I developed a data visualization tool, I’m calling the Shades of TIME, to explore the answer to that question.
The process for generating the Shades of TIME required the following steps:
Using OpenCV to detect and extract the faces appearing in the magazine covers
I have two primary observations from exploring the data. First, it does appear that the variance in skin tones have changed over time, and in fact the tones are getting darker. Most of the first quarter of the data are hard to interpret because TIME was still largely using black and white images, and when they did use color it was often artist’s renderings of portraits. The interpretation of skin tone in drawings is difficult. Around the mid-1970′s, however, there appears to be an explosion of skin tone diversity. Of course, there can be many reasons for this, not the least of which may be improvement in photo and magazine printing technologies.

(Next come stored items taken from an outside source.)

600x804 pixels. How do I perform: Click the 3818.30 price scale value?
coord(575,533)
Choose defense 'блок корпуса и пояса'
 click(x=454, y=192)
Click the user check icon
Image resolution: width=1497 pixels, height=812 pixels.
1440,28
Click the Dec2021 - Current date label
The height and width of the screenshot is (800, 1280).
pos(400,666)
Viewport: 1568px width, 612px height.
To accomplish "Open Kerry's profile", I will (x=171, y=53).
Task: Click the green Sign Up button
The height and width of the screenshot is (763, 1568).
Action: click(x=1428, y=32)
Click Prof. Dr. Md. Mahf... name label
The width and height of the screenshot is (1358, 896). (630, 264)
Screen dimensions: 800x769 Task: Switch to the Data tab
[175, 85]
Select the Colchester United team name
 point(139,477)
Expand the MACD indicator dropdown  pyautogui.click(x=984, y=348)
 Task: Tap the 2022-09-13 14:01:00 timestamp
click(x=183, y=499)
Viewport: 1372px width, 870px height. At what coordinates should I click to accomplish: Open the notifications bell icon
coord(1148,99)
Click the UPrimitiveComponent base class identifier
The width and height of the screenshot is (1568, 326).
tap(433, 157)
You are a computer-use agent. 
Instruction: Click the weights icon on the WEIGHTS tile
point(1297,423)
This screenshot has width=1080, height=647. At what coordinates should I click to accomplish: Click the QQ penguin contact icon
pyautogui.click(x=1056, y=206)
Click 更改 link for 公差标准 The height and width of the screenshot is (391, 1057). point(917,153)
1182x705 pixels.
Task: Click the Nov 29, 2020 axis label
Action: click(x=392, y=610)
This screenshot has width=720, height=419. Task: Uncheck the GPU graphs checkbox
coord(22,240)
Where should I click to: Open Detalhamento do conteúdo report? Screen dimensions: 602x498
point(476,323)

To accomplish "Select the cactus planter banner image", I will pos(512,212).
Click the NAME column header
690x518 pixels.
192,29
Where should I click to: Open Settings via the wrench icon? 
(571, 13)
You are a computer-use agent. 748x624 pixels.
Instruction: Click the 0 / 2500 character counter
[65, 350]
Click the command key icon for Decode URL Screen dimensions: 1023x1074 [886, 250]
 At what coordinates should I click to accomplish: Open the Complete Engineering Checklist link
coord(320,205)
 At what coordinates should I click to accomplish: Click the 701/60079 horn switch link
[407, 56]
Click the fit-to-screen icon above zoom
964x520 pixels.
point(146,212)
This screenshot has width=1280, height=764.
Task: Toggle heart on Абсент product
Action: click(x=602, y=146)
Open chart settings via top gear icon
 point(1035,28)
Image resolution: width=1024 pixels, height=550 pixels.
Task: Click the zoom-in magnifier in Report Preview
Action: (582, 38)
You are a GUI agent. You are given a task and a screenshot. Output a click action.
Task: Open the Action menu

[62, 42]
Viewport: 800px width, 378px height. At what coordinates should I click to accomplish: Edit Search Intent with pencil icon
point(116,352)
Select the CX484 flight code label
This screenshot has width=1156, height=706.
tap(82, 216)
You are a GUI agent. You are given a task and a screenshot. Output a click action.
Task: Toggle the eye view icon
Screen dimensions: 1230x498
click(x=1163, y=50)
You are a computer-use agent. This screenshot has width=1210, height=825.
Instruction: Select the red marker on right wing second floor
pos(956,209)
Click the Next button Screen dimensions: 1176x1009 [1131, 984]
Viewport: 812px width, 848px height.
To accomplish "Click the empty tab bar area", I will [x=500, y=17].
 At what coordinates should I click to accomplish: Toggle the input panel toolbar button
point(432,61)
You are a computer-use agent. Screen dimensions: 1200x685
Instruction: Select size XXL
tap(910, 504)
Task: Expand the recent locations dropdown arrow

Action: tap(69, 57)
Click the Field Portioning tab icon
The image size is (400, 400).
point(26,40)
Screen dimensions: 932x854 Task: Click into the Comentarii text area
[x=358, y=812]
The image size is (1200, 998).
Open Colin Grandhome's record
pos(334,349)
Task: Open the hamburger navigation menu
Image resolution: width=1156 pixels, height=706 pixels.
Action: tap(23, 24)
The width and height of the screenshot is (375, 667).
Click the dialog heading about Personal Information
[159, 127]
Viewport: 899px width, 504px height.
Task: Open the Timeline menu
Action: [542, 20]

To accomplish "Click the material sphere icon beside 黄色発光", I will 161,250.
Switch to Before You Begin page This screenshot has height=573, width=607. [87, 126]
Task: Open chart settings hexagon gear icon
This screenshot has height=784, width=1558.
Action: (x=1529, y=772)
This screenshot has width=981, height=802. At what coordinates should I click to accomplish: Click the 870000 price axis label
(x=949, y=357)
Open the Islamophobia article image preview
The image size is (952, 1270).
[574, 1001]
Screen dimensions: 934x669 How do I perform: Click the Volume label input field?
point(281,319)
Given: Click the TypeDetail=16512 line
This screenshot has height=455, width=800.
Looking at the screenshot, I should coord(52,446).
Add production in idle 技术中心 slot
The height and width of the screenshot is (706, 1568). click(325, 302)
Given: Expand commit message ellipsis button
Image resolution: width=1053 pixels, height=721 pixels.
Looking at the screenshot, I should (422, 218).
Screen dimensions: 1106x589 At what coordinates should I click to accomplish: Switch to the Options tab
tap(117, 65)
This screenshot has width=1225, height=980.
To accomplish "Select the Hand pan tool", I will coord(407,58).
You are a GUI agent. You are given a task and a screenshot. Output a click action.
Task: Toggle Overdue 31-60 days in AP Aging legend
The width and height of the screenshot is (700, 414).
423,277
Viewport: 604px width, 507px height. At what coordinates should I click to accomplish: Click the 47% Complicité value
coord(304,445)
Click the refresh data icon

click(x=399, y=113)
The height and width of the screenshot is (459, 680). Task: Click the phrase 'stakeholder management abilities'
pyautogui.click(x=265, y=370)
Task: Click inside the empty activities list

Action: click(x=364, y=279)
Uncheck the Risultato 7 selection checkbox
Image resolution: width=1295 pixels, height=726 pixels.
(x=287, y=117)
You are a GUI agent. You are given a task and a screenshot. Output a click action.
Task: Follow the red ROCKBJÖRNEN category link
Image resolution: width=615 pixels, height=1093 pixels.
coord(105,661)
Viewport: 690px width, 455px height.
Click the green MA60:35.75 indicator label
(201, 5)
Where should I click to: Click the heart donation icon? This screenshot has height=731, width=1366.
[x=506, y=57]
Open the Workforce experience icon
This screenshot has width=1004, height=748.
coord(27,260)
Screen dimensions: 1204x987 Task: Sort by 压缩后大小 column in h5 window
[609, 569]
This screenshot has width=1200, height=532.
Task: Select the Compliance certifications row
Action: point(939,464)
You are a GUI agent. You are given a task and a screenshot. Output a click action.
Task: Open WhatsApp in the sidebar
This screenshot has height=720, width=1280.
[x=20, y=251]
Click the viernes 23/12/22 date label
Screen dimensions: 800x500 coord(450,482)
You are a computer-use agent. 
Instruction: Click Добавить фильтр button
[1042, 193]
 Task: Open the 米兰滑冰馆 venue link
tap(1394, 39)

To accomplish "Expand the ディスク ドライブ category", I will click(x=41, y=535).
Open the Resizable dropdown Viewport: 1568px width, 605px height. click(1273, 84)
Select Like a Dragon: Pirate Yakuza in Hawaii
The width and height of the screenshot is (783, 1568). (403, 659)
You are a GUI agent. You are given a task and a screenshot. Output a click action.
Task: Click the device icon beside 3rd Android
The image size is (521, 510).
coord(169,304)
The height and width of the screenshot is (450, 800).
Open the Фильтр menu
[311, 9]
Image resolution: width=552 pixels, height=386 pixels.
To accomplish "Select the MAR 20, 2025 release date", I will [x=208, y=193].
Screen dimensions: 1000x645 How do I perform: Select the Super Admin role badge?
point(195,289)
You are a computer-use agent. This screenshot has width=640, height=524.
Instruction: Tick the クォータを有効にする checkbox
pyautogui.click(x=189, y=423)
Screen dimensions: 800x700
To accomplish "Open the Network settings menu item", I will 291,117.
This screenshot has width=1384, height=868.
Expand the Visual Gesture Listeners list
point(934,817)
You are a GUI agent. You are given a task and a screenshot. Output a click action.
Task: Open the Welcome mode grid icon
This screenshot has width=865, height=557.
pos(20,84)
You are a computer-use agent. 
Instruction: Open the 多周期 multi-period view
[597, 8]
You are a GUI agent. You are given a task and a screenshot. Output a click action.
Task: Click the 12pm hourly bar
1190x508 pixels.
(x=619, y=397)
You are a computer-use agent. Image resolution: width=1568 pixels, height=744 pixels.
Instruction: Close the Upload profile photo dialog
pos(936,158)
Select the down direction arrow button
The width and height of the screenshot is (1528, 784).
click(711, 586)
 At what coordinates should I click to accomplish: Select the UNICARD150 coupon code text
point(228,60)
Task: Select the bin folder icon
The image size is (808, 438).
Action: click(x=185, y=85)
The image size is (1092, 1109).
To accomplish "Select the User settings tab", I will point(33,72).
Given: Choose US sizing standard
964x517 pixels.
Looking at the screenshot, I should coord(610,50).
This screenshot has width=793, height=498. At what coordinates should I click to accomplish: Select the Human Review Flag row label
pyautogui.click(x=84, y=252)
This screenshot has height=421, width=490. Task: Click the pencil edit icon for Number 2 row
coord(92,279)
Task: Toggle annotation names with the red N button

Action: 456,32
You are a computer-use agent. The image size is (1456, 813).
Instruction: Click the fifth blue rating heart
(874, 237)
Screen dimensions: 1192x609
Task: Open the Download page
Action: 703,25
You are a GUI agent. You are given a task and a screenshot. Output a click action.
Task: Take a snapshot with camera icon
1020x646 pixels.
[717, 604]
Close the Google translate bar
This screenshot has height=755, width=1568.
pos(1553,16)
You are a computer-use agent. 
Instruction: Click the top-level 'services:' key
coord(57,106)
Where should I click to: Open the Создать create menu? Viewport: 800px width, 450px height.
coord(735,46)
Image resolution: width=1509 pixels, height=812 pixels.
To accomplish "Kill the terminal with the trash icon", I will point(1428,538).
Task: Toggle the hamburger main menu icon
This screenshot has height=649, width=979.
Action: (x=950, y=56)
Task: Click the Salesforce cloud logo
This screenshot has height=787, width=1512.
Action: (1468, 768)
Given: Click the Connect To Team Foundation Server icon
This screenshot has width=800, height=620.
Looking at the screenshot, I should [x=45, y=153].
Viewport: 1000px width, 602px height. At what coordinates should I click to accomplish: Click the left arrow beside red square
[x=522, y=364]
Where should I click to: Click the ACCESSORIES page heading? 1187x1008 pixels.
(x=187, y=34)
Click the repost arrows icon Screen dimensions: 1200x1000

Second, and much more certainly, is TIME has steadily increased the number of faces that appear on their covers over time. As you scroll through the visualization you will quickly notice the number of faces per cover increase from one, to a few, to many in the 1990′s through 2010′s. Whether this is the result of a desire to show a more diverse set of faces, or increase their marketing appeal on newsstands, or both; is completely unknown.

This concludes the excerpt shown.